### Input
════════════════════

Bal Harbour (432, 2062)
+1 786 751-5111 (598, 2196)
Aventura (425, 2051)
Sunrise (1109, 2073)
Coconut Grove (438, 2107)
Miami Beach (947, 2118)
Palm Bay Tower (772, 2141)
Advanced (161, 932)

════════════════════

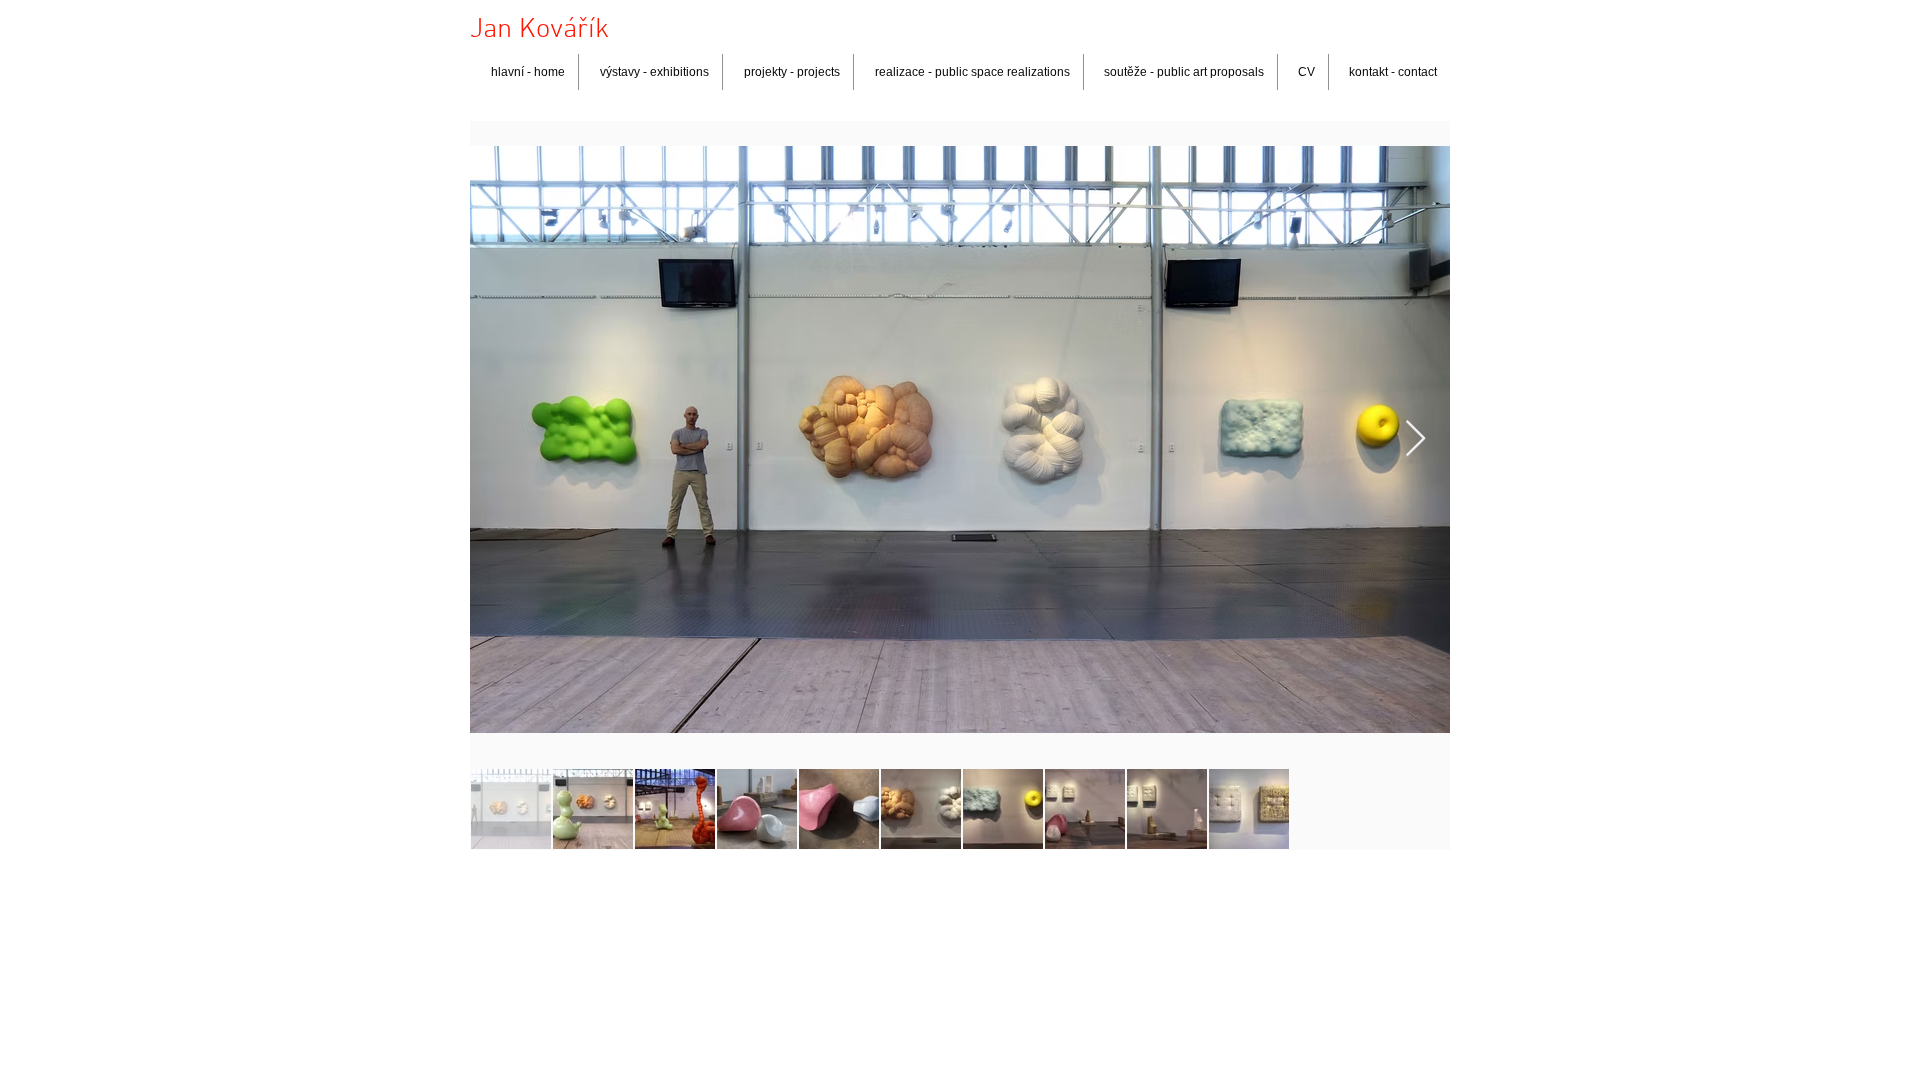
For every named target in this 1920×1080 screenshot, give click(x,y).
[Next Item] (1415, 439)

════════════════════

### Task
The required answer is the exact run of lines above starting at the line with "751-5111 (598, 2196)" and ending at the line with "Advanced (161, 932)", with both ends present.

### Answer section
+1 786 751-5111 (598, 2196)
Aventura (425, 2051)
Sunrise (1109, 2073)
Coconut Grove (438, 2107)
Miami Beach (947, 2118)
Palm Bay Tower (772, 2141)
Advanced (161, 932)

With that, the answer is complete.